__Record set__
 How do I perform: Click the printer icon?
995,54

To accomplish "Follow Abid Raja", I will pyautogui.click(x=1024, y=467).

--

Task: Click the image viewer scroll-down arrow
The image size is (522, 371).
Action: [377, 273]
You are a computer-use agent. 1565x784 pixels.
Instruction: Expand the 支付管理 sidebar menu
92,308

* * *

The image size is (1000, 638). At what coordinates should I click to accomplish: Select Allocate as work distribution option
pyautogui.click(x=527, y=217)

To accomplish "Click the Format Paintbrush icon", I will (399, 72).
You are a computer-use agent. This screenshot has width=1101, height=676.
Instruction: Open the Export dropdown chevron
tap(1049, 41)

__Work task__
Each line of the data that holds "computer" should be copied.

__Reply to the exercise__
You are a computer-use agent. 1565x784 pixels.
You are a computer-use agent. This screenshot has width=1101, height=676.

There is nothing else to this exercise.